[Begin]
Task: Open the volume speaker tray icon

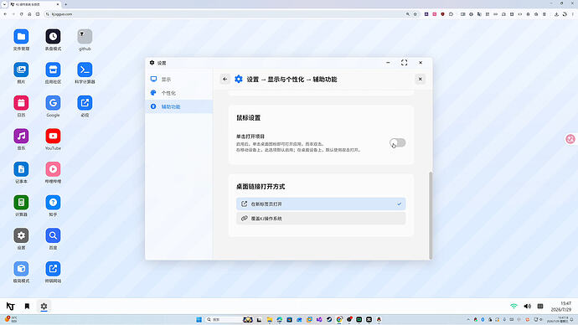Action: click(x=527, y=307)
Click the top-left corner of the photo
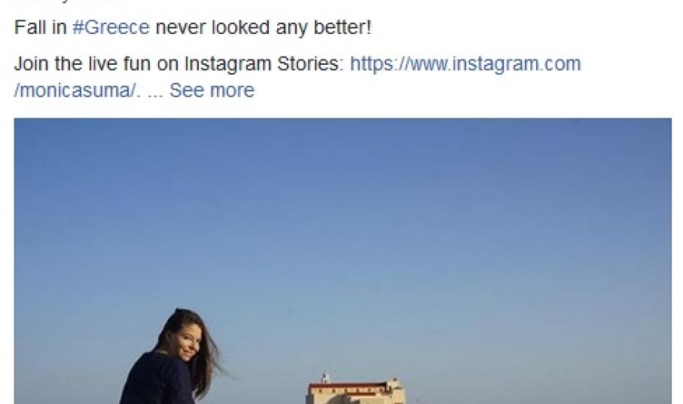Image resolution: width=683 pixels, height=404 pixels. point(18,122)
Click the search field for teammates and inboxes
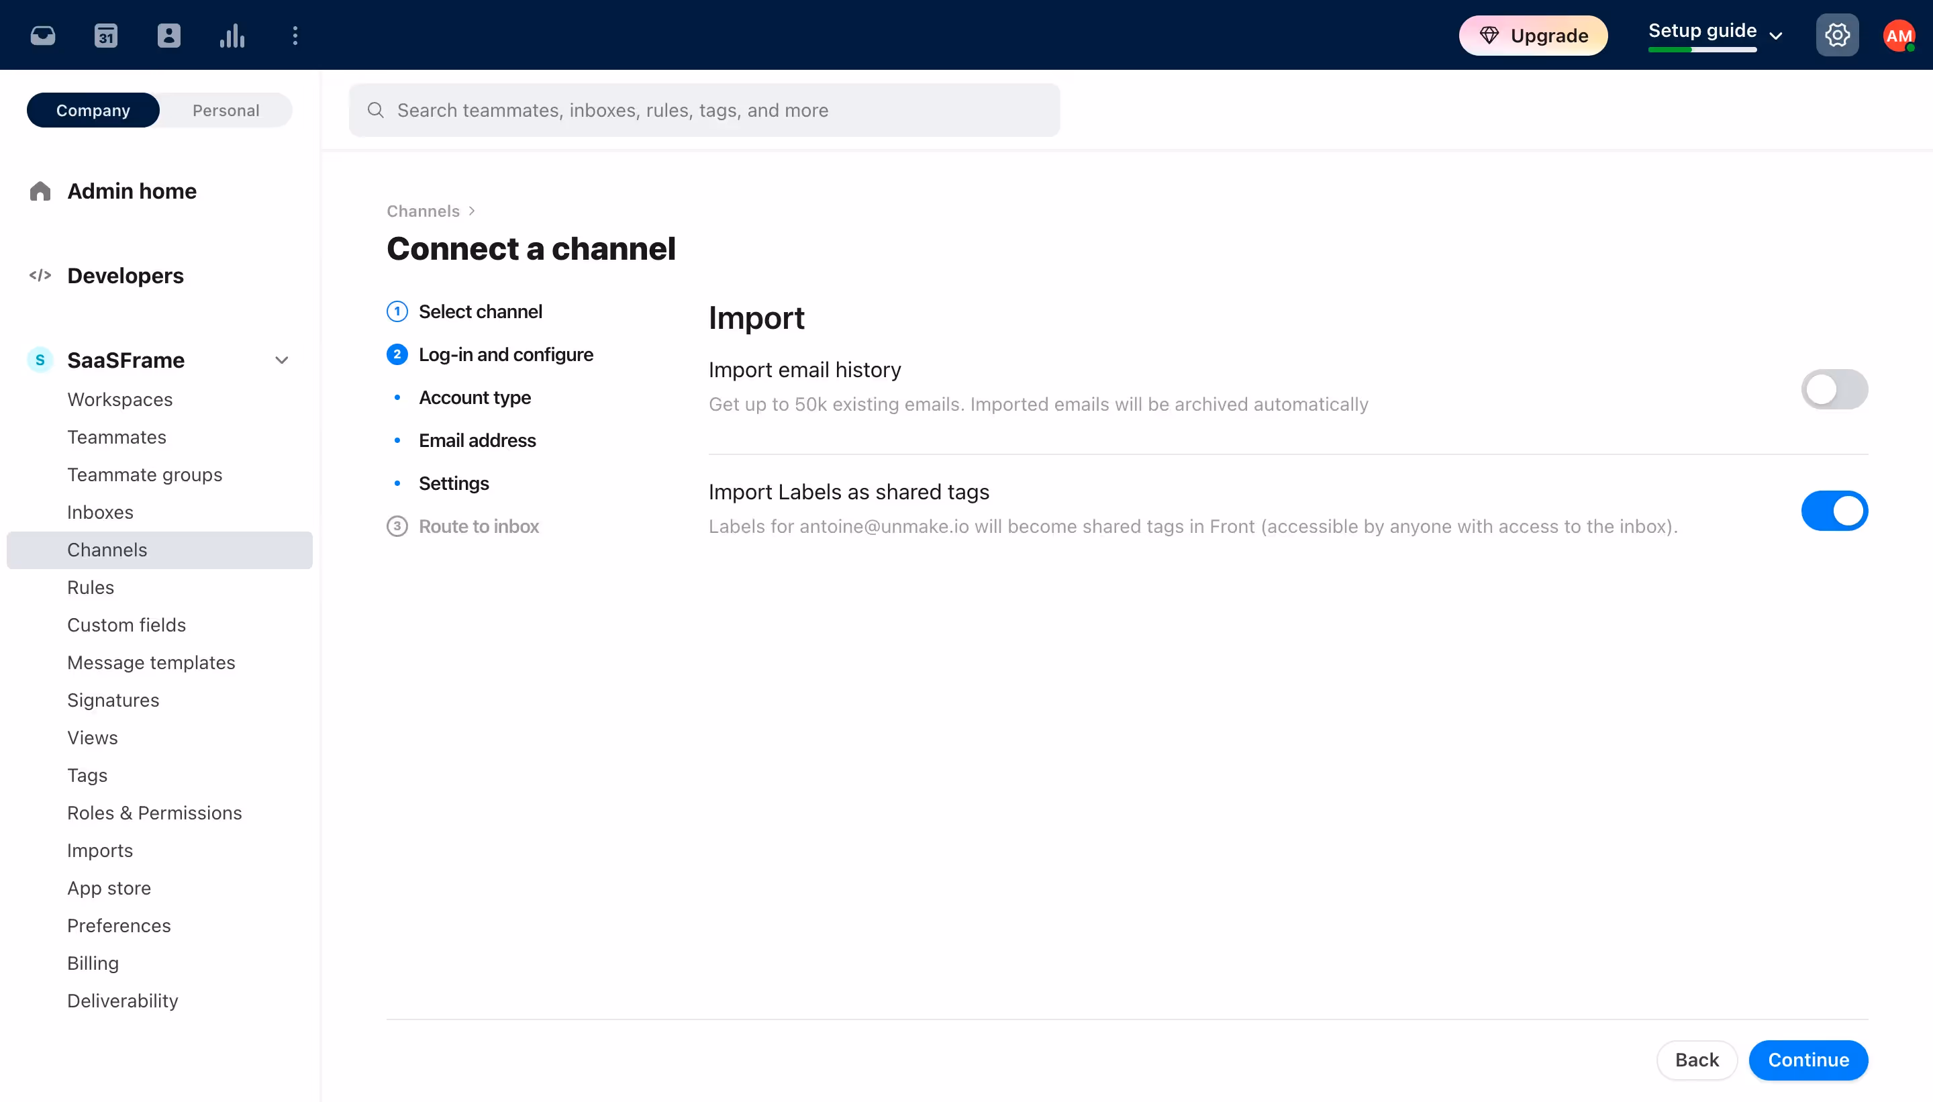The image size is (1933, 1102). [x=703, y=110]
[End]
(EXERCISE BRIEF) Print the data word for word, starting at the line that contains "Click the search" and ending at the end of the data. Leave the pictures out of your answer.

(EXERCISE RESPONSE)
Click the search field for teammates and inboxes
The image size is (1933, 1102). [x=703, y=110]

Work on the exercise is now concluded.